Alkoholexzess und Polizeieinsatz in Feldkirch hatten gerichtliches Nachspiel.
Ein Abend unter massivem Alkoholeinfluss endete für eine Frau aus dem Bezirk Feldkirch vor dem Landesgericht. Richterin Lea Gabriel hatte über einen Polizeieinsatz zu entscheiden, der eskalierte und schließlich zu einer Festnahme wegen aggressiven Verhaltens führte.
Der Vorfall hatte sich im September des vergangenen Jahres ereignet. Die 46-Jährige Frau hatte 3,5 Promille Alkohol im Blut, als die Polizei einschritt. Im Zuge dieses Einsatzes kam es tätlichen Übergriffen.
Polizist verletzt
Das Gericht sah es als erwiesen an, dass sich die Angeklagte der Amtshandlung widersetzte und dabei einen Polizisten verletzte. Der Beamte erlitt einen Kratzer an der rechten Hand. Da es sich um eine Verletzung eines Polizisten im Rahmen einer Amtshandlung handelte, war der Tatbestand der schweren Körperverletzung erfüllt.
Zuvor bekam es eine diplomierte Krankenpflegerin mit der rabiaten und stark alkoholisierten Frau zu tun. Nach den Feststellungen des Gerichts schlug die Angeklagte der Krankenpflegerin zunächst mit der flachen Hand gegen die Rippen und versetzte ihr anschließend einen Faustschlag ins Gesicht. Zudem drohte sie weitere Schläge an. In diesem Punkt blieb es nach Ansicht des Gerichts beim Versuch einer schweren Körperverletzung, hinzu kamen Körperverletzung und gefährliche Drohung.
Angeklagte aufgelöst
Die Frau ist keine Unbekannte vor Gericht. Zwei Vorstrafen aus den Jahren 2017 und 2021 stehen zu Buche, eine davon ebenfalls wegen Widerstands gegen die Staatsgewalt.
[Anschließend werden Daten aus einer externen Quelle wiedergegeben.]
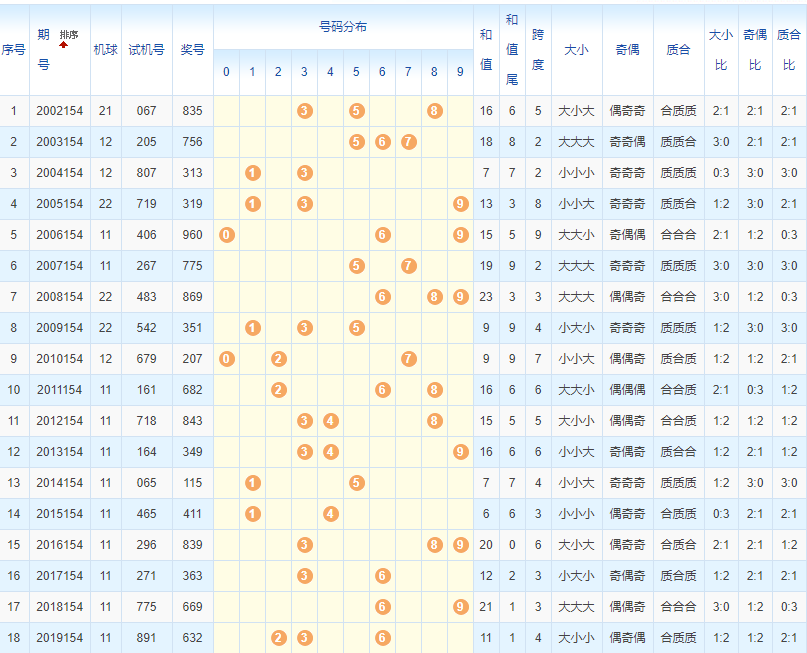Click orange ball 7 in row 2003154

pos(409,141)
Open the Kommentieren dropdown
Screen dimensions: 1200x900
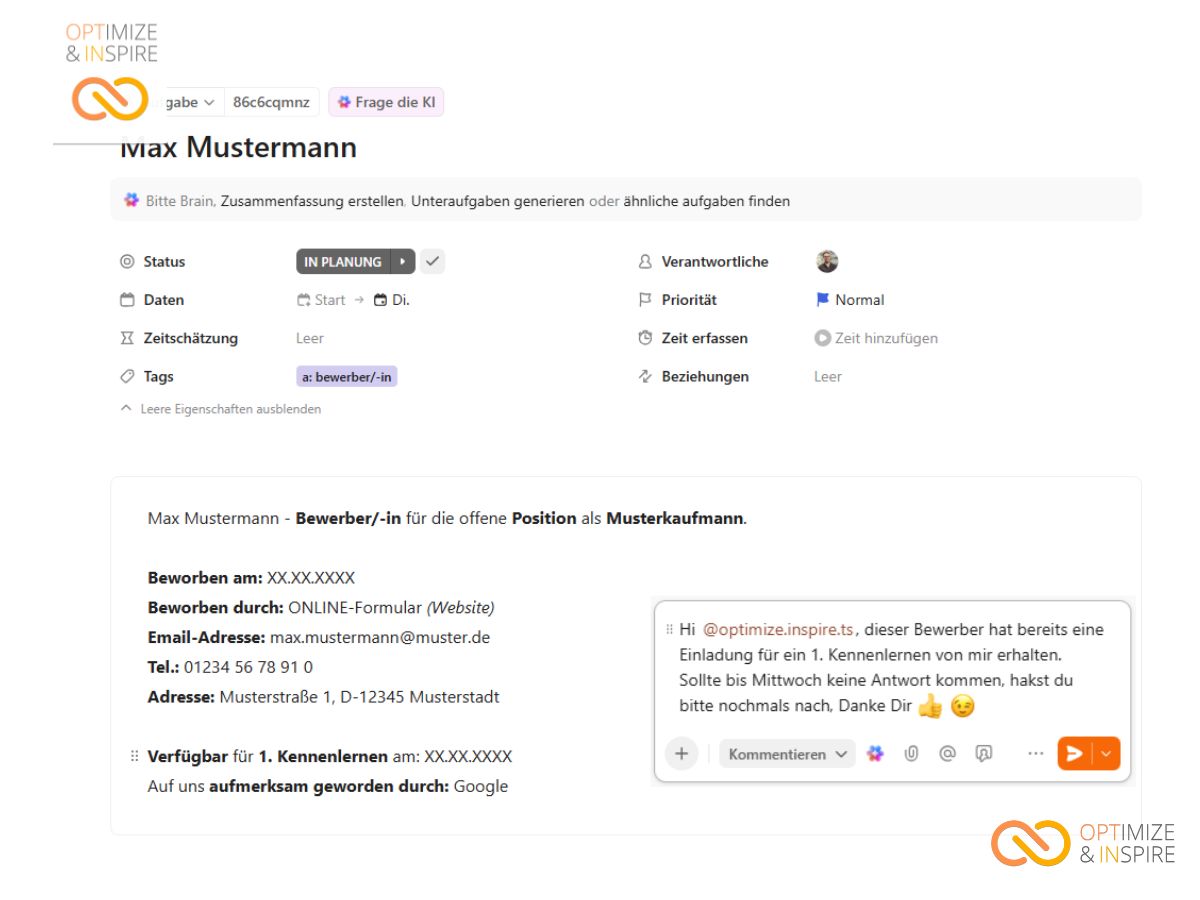[x=787, y=754]
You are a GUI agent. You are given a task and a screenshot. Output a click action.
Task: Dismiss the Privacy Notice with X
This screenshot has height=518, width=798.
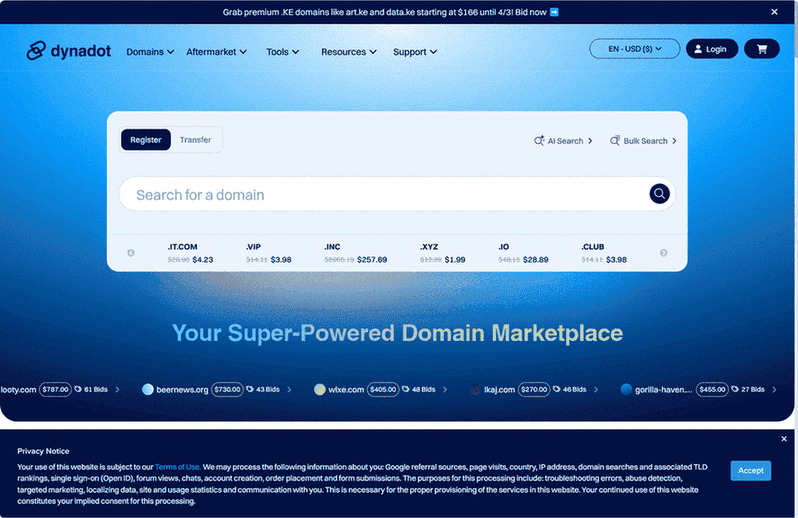point(784,439)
Im Gerichtssaal zeigte sich die Angeklagte völlig aufgelöst. Unter Tränen und stark schluchzend erklärte sie, dass sie sich an den Vorfall nicht mehr erinnern könne. Es tue ihr leid, sie habe das nicht gewollt. Getrunken habe sie an diesem Abend eine Flasche Wein sowie Prosecco – gemeinsam mit einer Freundin, deren Hund gestorben sei.
In ihrem Schlussplädoyer verwies Verteidigerin Emelle Eglenceoglu darauf, dass ihre Mandantin unter starken Schmerzen gestanden sei. Zudem habe die massive Alkoholisierung zu dem nicht akzeptablen Verhalten geführt. Sie ersuchte um ein mildes Urteil.
Haft- und Geldstrafe
Richterin Lea Gabriel, die die Verhandlung mit Umsicht führte, sprach einen Schuldspruch im Sinne der Anklage. Verhängt wurden sechs Monate Freiheitsstrafe sowie eine Geldstrafe von 240 Tagessätzen zu je 22 Euro, insgesamt 5280 Euro. Die Haftstrafe wurde unter Setzung einer dreijährigen Probezeit bedingt nachgesehen. Das Urteil ist nicht rechtskräftig.